Şimdi "sen ne düşüyorsun?" derseniz;
Öncelikle geniş alanlarda, uçarak, çok çok az insan görerek yetiştirilen kanatlılar olacak düşündüğüm yerde. Bunun yanı sıra tavşan, zaman zaman domuz avına da müsait olacak düşündüğüm avlak.

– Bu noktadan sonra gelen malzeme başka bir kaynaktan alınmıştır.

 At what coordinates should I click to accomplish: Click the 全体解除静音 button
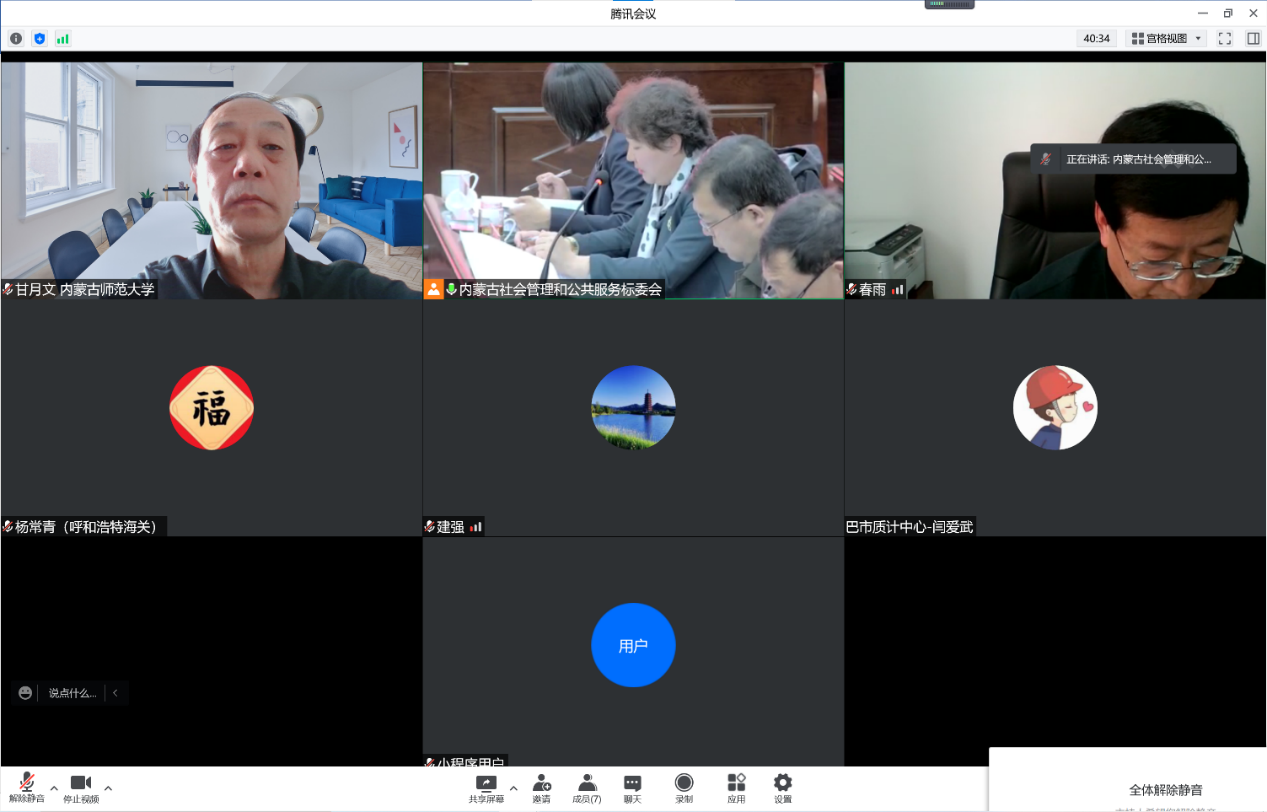click(1165, 790)
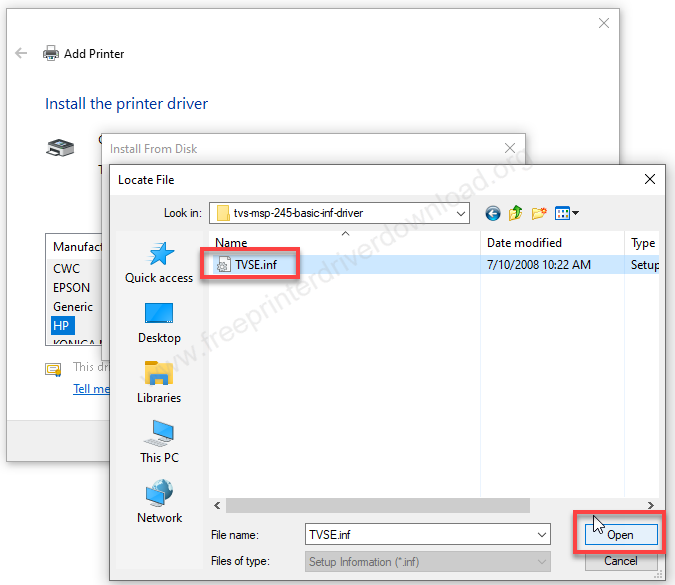Sort files by Date modified column
This screenshot has width=675, height=585.
point(524,243)
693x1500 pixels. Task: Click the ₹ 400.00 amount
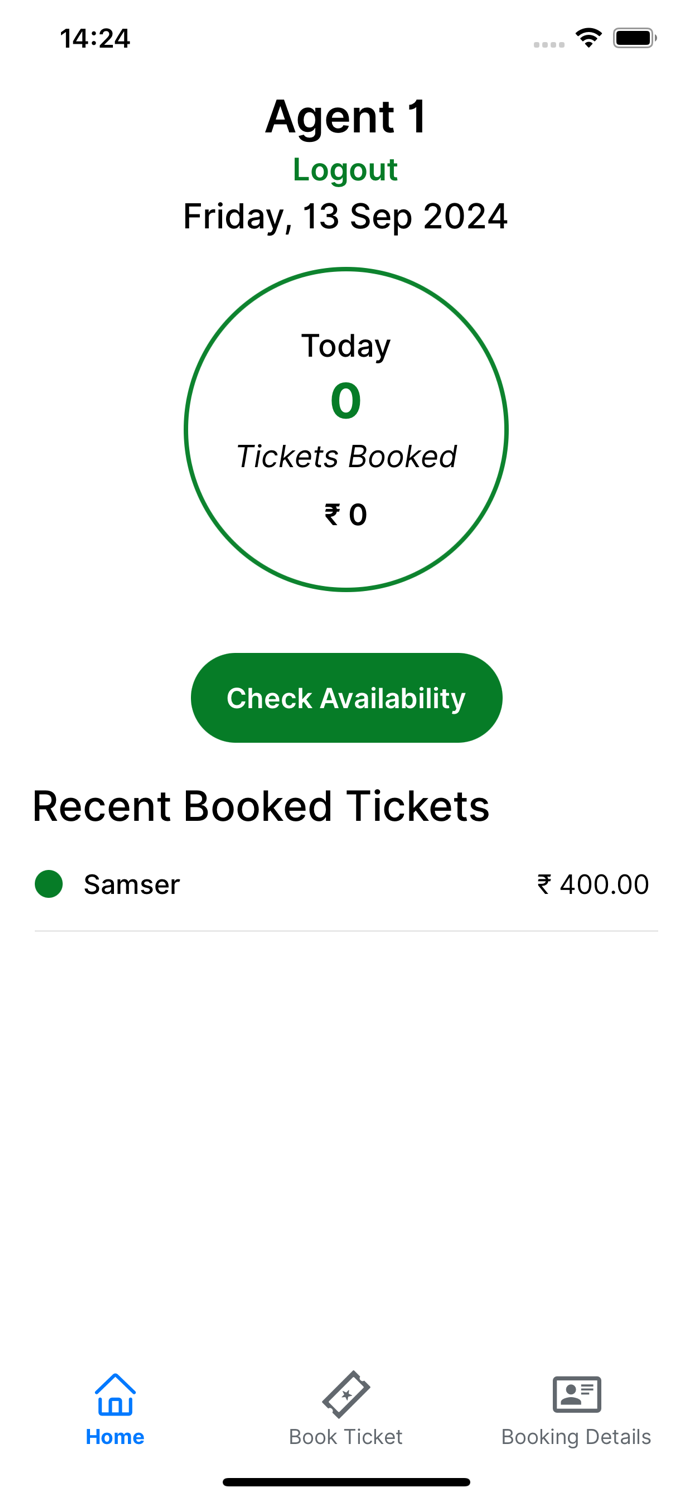click(592, 884)
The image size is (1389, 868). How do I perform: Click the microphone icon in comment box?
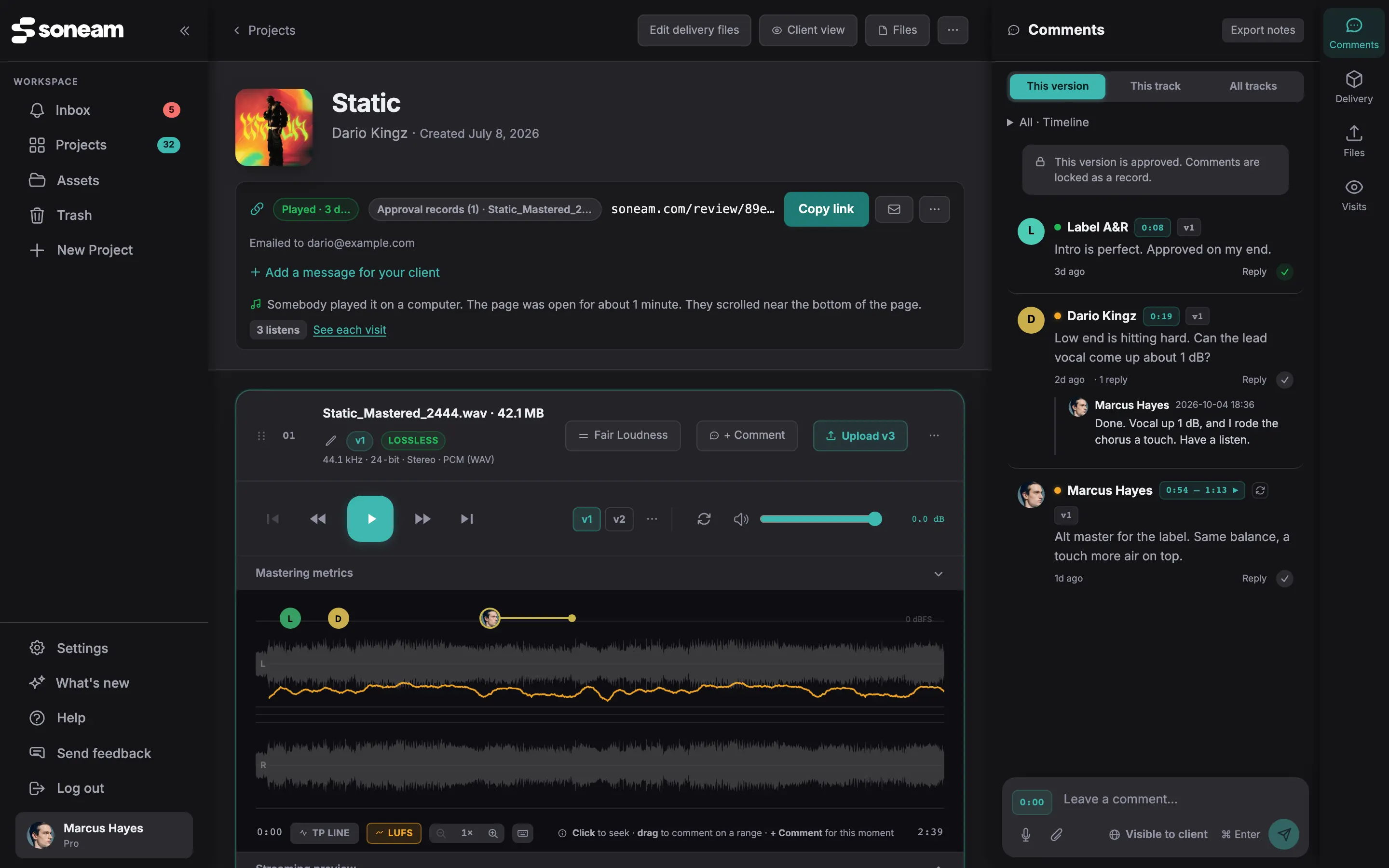coord(1026,834)
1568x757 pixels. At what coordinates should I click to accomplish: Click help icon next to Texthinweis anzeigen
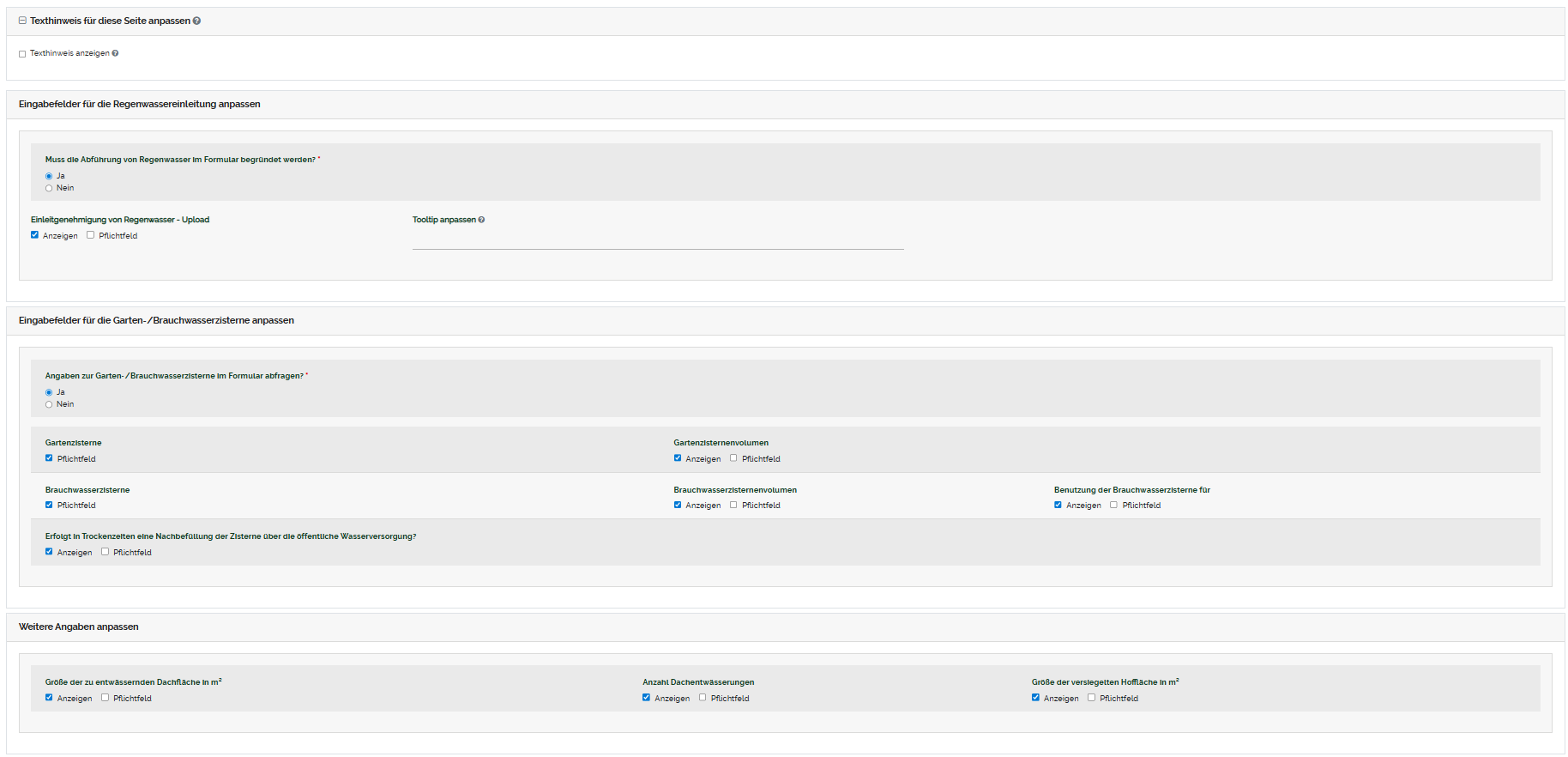pos(115,53)
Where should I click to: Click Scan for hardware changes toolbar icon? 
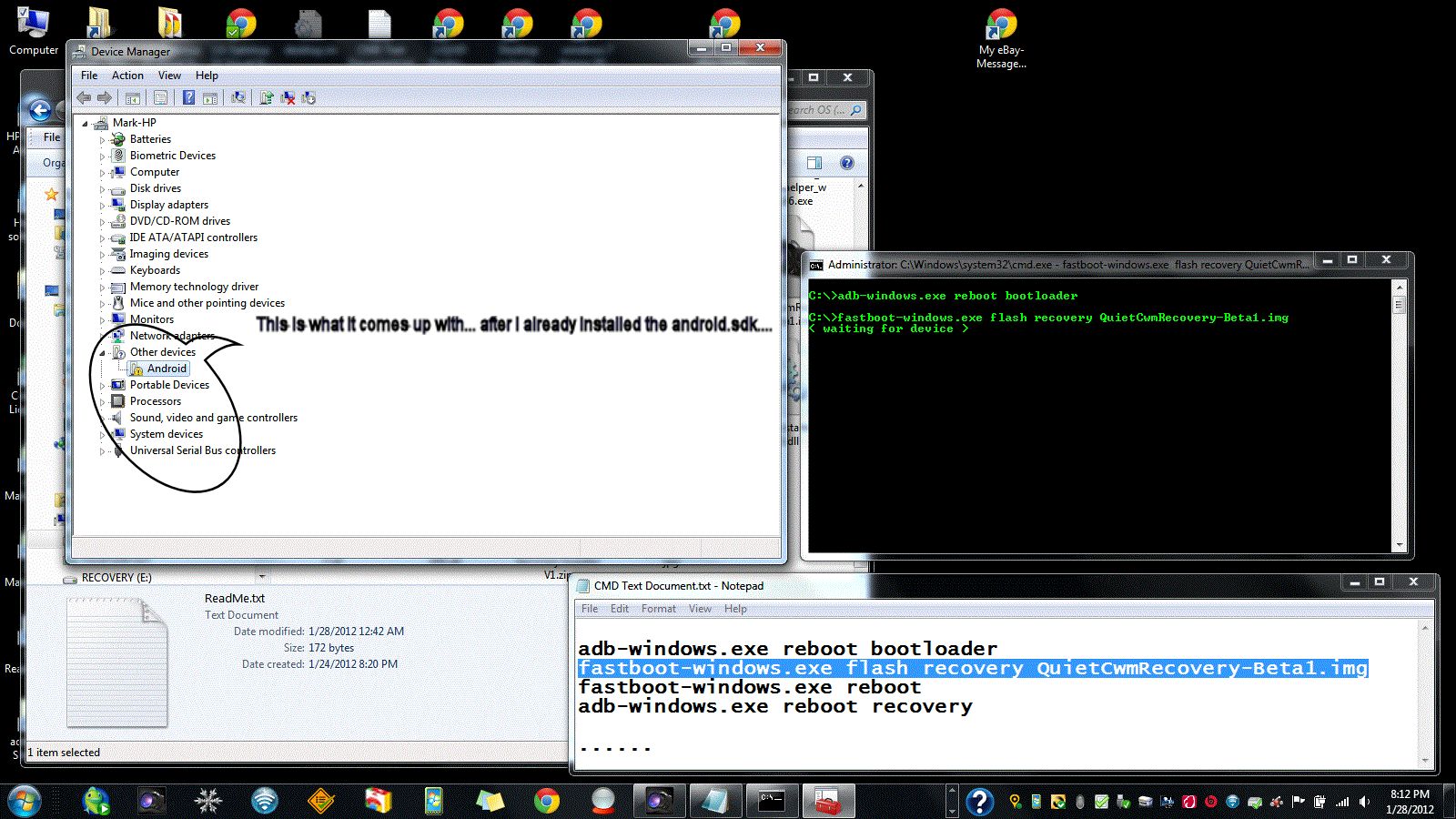point(238,98)
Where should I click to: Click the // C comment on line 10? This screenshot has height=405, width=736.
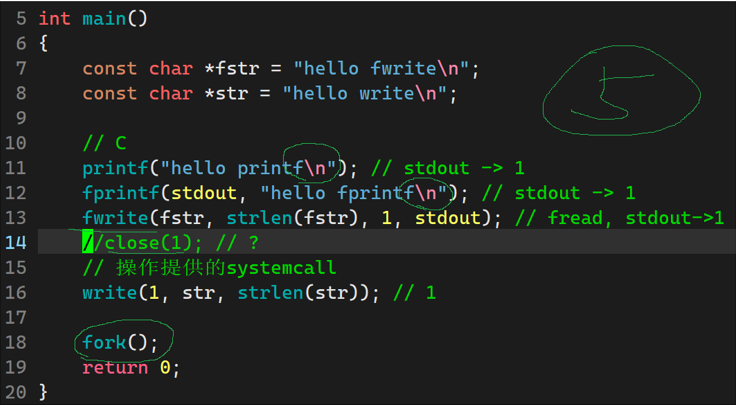[104, 143]
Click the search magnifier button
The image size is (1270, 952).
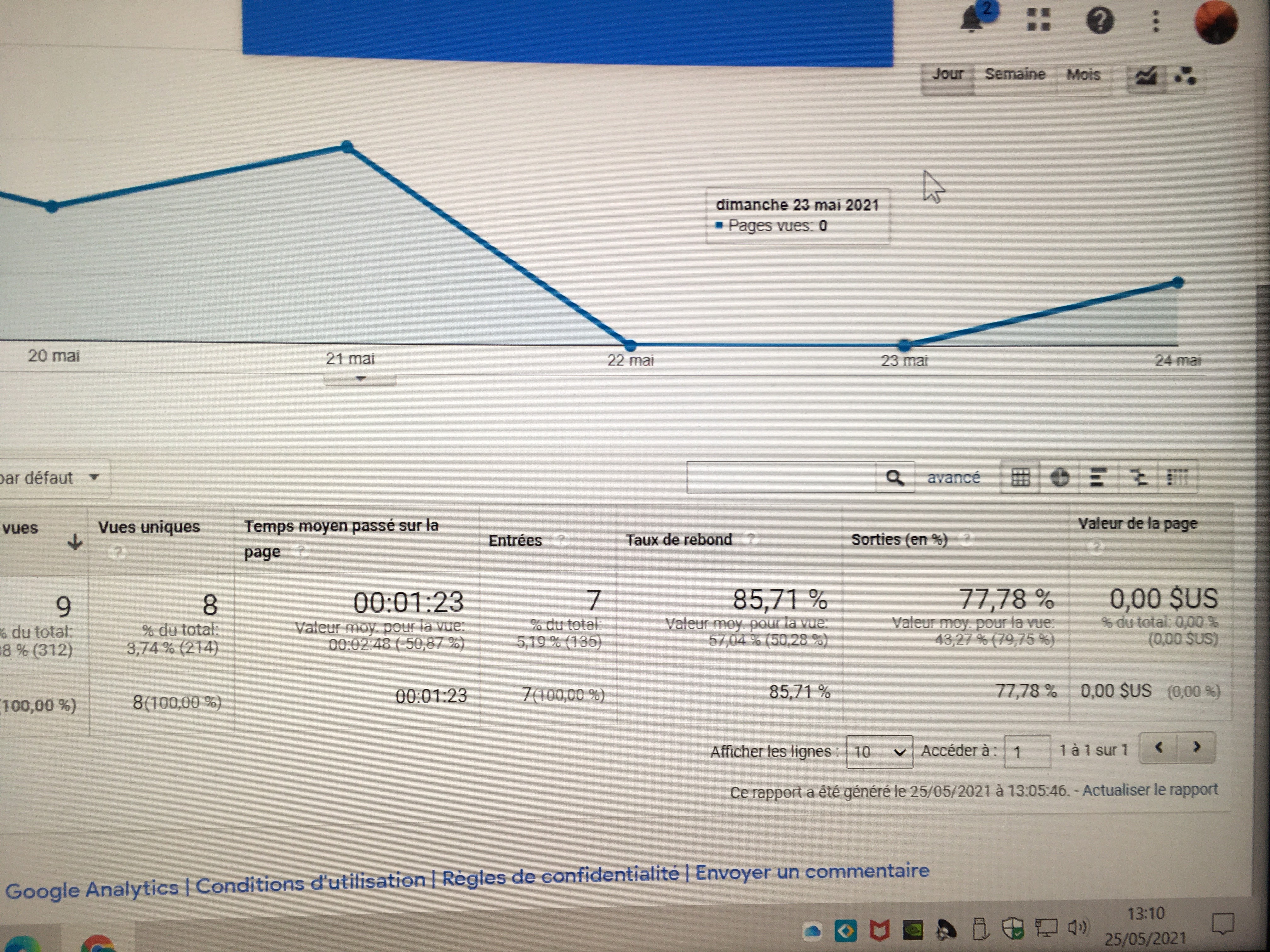tap(895, 478)
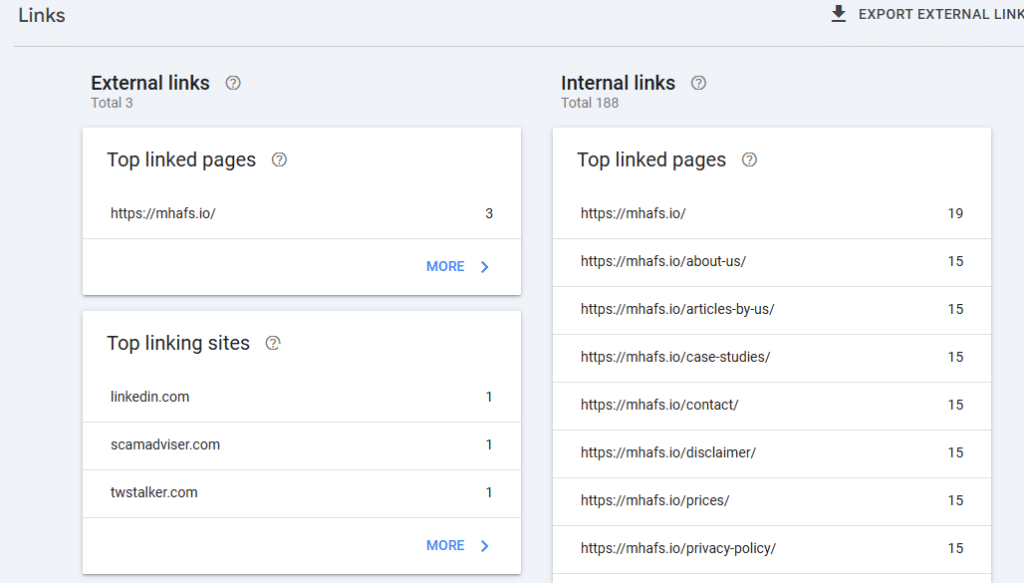The height and width of the screenshot is (583, 1024).
Task: Click the download icon next to export label
Action: coord(838,14)
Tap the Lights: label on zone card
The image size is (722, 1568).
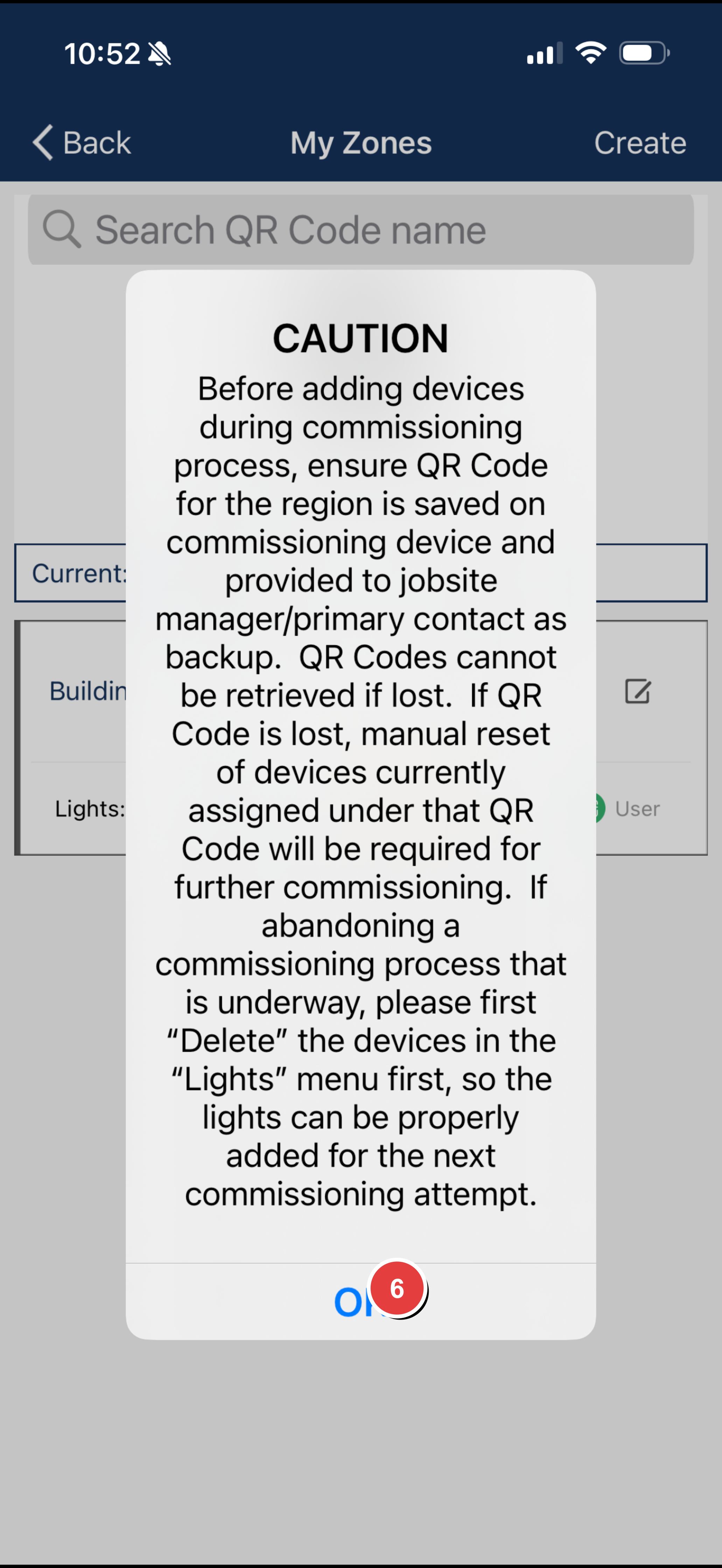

Bu proje içine dahil olan diğer şey; yapay göller. Bu konu hakkında herhangi bir sorun yok, izinlerini alabiliyorum. Bir kaç tane yapay gölün içine atılacak bol miktarda alabalık ve sazan düşünüyorum. Öyle boku çıkacak kadar bol miktarda değil, her olta attığında gelmeyecek ama 5 oltada 1 kere gelecek kadar belki. Yine bu balıkları çiftliklerden alıp; göllere atmak problem değil.
Bir diğeri de konaklama.
Söylediğim gibi kalıcı yapı yapma şansım yok ama prefabrik yapılar için sorun yok. Bir kaç gündür araştırıyorum, şu görsellikte bir evde karar kıldım şu an için;
i.imgur.com 
Herhangi bir ağaç kesimi falan olmayacak evlere yer açmak için, fazlasıyla uygun alan var.
Ama bu evlerin en önemli özelliği şu olacak; önelikle o ayaklar suya, yani yapay göllere basacak. Yapay göllerden birine. Yani verandadan olta atabilecek orada kalan. Fakat bu evler aynı zamanda ağaçların, ormanın arasında olacak ve ciddi ciddi doğanın içinde yerler gibi olacak. Dileyen kişi konaklayacak orada, balık tutacak ya da sülün vuracak, verandada mangal yakacak. Bu evlerinde evine göre belli bir konaklama ücreti olacak. Hiç tüfek atmadan da dileyen gelip kalabilecek bu evlerde. Oltayla balık avlayacak sadece. Onu da yapmak istemezse öyle dağın içinde yaşayacak işte bir haftasonu.
Arazinin olduğu bölgeden bir çay geçiyor. Yapay göllerin yapımı da sorun değil bu yüzden.
Bir de restaurant olacak aynı zamanda. Yine prefabrik bir yapı elbet. Vatandaş gündüz avını yapacak, hava kararırken restauranta gelecek vurdukları ile beraber; restaurant onları pişirecek onlara, rakılarını da açacak, mezelerini de verecek. Arkadan da Zeki Müren plakları çalar.
Bahsettiğim araziye ulaşmak için Ankara'dan arabayla 5, İstanbul'dan yaklaşık 9 saate ihtiyac var. Av merakı olan insanlar için sorun değil bu mesafeler. Ayrıca söylediğim gibi; konaklama imkanı da olacak.
Atladığım, merak ettiğiniz şeyler varsa yazın, onları da eklerim.
Şimdi,
Sizce nasıl proje?
Artıları - eksileri neler?
Ne olursa daha iyi olur ya da ne olursa siz de gelmeyi düşünürsünüz böyle bir yere?
Yenmeyecek herhangi bir hayvan olmayacağı için, yenmeyecek herhangi bir hayvanı kimse öldürmeyeceği için "ama canilik - katillik" zırvalarını ciddiye almayacağımı da belirtmek isterim.